This morning’s futile wrestling with a problem-set from a course I can only attend half the time due to overscheduling has produced a decision: I’m quitting the course. I have too much school as it is, and Algebra II is arguably the least urgent and definitely the most difficult course I’m taking, so it’s going to have to take one for the team. Maybe I’ll look into it this summer.
That means more time for:
-doing better at my other courses
-chess-playin’
-boozin’
-blogging!
It’s win-win. Or lose-win, but you know what I mean. I might even start running again – I think I’ve lost sufficient weight recently for my injury rate to be lower than it was last year.
Another person who’ll have more time on his hands is Jérôme Kerviel, the man who stands accused of losing five billion euros of his employer’s money in fraudulent trading. The moment I heard about it I thought there has to be something fishy about it, and of course there is. Every bank has sophisticated risk control and trade-approval mechanisms, ostensibly to prevent this sort of thing. Why didn’t they function here? Jean Veil, one of SocGen’s (Kerviel’s employer) attorneys in the case, says “Kerviel did not have the right to gamble […] a bank is not a casino.” Of course it’s a casino, that’s why they have “star” traders and risk control mechanisms in the first place. Had Kerviel’s trades turned in a huge profit, I don’t think SocGen would have minded.

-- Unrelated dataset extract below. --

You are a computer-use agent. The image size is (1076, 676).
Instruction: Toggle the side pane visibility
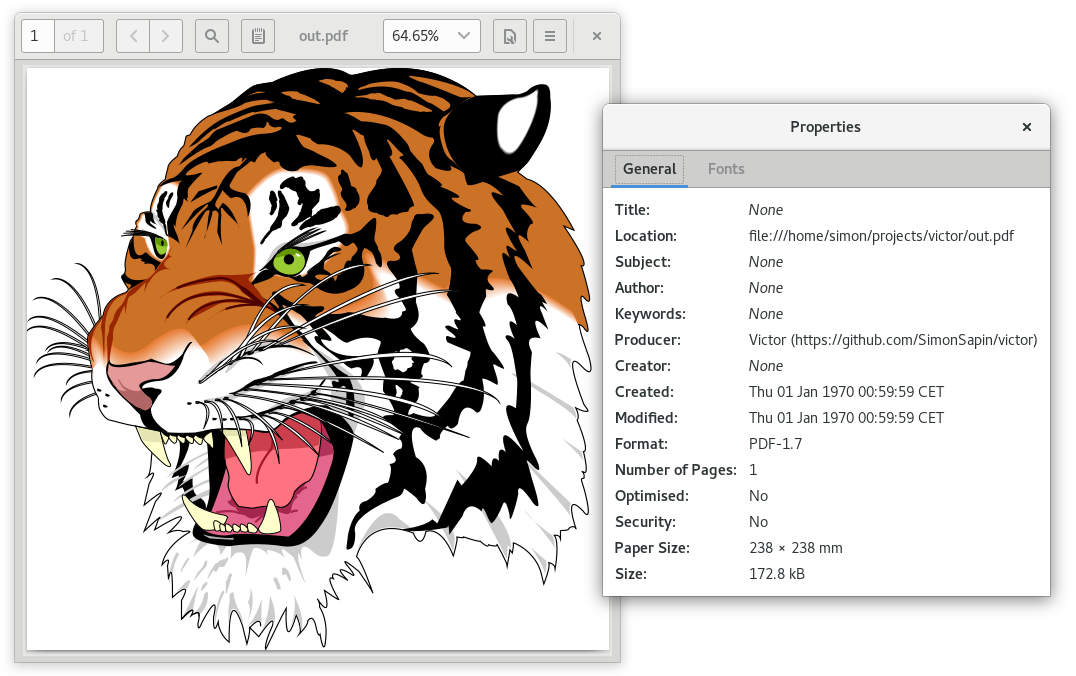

The financial world has been behaving irresponsibly for five years straight and there’s every kind of unavoidable loss barreling down the road, as yet unannounced to the public. Quite possibly SocGen is surprised that Kerviel was so successful at doing what they basically wanted him to do anyway: piling on more irresponsible gambling to save them from the structural irresponsibility everyone’s been complicit in. They intentionally turned a blind eye and hoped that a roll of the dice would save their bonuses, urgently needed for this year’s payment on the yacht / villa / cocaine debt. They just didn’t realise they were gambling as much as they were.